Il 1° settembre la Nona Corte di Appello degli Usa ha deciso di annullare 111 sentenze capitali in tre stati - Arizona (89), Idaho (17) e Montana (5) - in omaggio ad una sentenza della Corte Suprema che sancisce che le condanne a morte devono essere decise da giurie popolari e non dai giudici. La decisione della Corte di Appello, che ha applicato in modo retroattivo la sentenza della Corte Suprema, potrebbe avere l’effetto di ridurre a zero le presenze nei bracci della morte in Montana e Idaho e lasciare solo 35 detenuti in Arizona ancora sotto minaccia di morte. Ma il procuratore generale dell’Arizona ha fatto sapere che intende presentare appello. Nel complesso circa 3.700 persone sono attualmente in attesa di essere giustiziate nelle carceri statunitensi.

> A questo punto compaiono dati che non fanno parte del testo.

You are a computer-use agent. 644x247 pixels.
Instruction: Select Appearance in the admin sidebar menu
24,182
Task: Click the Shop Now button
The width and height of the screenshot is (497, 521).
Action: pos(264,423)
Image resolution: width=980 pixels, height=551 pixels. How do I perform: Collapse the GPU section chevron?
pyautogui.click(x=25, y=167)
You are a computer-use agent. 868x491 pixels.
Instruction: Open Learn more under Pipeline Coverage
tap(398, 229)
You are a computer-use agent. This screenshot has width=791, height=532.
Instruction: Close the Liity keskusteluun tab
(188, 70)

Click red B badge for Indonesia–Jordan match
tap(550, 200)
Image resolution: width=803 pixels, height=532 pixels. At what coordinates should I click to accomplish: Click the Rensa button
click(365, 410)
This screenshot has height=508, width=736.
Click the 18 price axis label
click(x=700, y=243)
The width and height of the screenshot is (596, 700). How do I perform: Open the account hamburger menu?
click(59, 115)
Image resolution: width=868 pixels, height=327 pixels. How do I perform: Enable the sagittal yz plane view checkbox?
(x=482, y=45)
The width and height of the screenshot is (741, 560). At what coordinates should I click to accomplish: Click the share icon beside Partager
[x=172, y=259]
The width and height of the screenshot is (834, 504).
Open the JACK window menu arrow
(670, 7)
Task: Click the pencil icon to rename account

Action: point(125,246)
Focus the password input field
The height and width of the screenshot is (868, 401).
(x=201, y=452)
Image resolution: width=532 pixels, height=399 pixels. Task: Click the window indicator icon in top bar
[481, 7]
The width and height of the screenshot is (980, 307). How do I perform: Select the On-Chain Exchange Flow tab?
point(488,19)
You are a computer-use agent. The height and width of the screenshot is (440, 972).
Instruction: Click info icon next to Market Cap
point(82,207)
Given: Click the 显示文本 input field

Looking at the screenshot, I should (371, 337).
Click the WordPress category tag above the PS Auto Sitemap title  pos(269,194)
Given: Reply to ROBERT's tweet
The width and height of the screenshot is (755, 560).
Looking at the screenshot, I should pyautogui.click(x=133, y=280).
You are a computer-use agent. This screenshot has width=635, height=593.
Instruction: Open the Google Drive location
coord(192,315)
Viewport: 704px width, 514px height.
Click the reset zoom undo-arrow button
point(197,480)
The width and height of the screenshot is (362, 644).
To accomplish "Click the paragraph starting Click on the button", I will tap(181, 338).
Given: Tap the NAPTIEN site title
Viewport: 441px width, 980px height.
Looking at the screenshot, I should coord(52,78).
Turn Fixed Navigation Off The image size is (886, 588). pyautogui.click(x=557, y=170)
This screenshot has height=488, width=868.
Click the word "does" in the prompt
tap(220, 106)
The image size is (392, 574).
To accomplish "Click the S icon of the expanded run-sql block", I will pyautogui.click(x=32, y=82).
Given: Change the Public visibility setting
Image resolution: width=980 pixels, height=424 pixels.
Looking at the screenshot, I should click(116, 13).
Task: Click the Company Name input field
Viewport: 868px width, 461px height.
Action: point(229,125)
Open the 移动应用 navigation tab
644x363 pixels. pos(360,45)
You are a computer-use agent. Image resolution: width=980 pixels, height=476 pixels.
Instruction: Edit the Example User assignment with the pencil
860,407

L’inferno giudiziario di Kirk Bloodsworth è durato 19 anni, nove dei quali trascorsi in un braccio della morte. Bloodsworth, 43 anni, era stato nel 1993 la prima persona negli Stati Uniti ad essere scarcerata grazie ad un test del Dna. Dieci anni dopo, gli investigatori sono finalmente riusciti a dare un nome al vero autore del delitto per il quale Bloodsworth ha rischiato di morire con un’iniezione letale. Dopo il caso Bloodsworth più di 100 persone sono state scagionate dal test del Dna e scarcerate negli Usa.
Storie di casa nostra
Dal settembre del 2002 ad oggi sono 28 i detenuti che sono riusciti ad evadere da 19 diversi istituti penitenziari italiani. È il dato che emerge da un’indagine promossa dalla Fp-Cgil comparto sicurezza. Nel 2000, secondo i dati del Consiglio d’Europa, erano state12 le evasioni avvenute in Italia, una media di due evasioni ogni 10.000 detenuti. Oggi dunque l’incidenza del fenomeno è più che raddoppiata, con una media di cinque evasi su 10.000 reclusi. È evidente che le carceri modello Castelli non piacciono proprio a nessuno.
Il ministro della Giustizia Roberto Castelli presenta l’iniziativa Progetto Free Opera: per la prima volta una squadra di calcio di detenuti, quella del carcere milanese di Opera, è stata iscritta a un regolare campionato di calcio, quello Dilettanti. Pare che la squadra del carcere giocherà in casa tutte le sue partite.
Un uomo condannato a circa 10 anni per traffico di stupefacenti, detenuto in una delle strutture carcerarie del milanese ha inviato alla Magistratura di sorveglianza la richiesta di un permesso premio per gravi ragioni di ordine familiare: l’inseminazione artificiale per avere un figlio dalla sua compagna. Il detenuto ha chiesto l’autorizzazione per poter svolgere gli esami ed effettuare l’inseminazione in una delle strutture pubbliche specializzate di Milano, ma il permesso è stato negato. Secondo il magistrato, che nei giorni scorsi ha depositato il provvedimento, poi notificato in carcere, non esistono i presupposti per ottenere il permesso premio.
Il Consiglio regionale del Lazio il 17 settembre ha approvato all’unanimità la legge promossa dal Ds Angiolo Marroni, per l’istituzione di un garante che tuteli i diritti dei detenuti della regione. L’ufficio del Garante, un soggetto di rappresentanza meramente formale, sarà composto da tre persone, un presidente e due membri, eletti dal Consiglio regionale e in carica per cinque anni. Tra i suoi compiti, quello di intervenire sulla base di segnalazioni di detenuti e di effettuare visite negli istituti penitenziari. I poteri dell’ufficio del Garante saranno per lo più di raccomandazione e persuasione nei confronti degli organi dello Stato e dell’amministrazione penitenziaria, ma in caso di illegittima omissione dei provvedimenti dovuti, potrà chiedere direttamente che essi vengano messi in atto. Nelle situazioni più gravi può chiedere anche l’attivazione di un procedimento disciplinare.
"Aiutaci a dare un lavoro ai carcerati" è il titolo della campagna di sensibilizzazione ai problemi carcerari, promossa dalla Società di San Vincenzo De Paoli. L’iniziativa prenderà ufficialmente il via il 28 ottobre in occasione della giornata nazionale della Società. "Ero Carcerato…" é, invece, il nome del progetto legato all’iniziativa che si basa sull’accompagnamento del detenuto da dentro a fuori il carcere, prendendo in considerazione momenti fondamentali del percorso rieducativo e di reinserimento sociale dello stesso.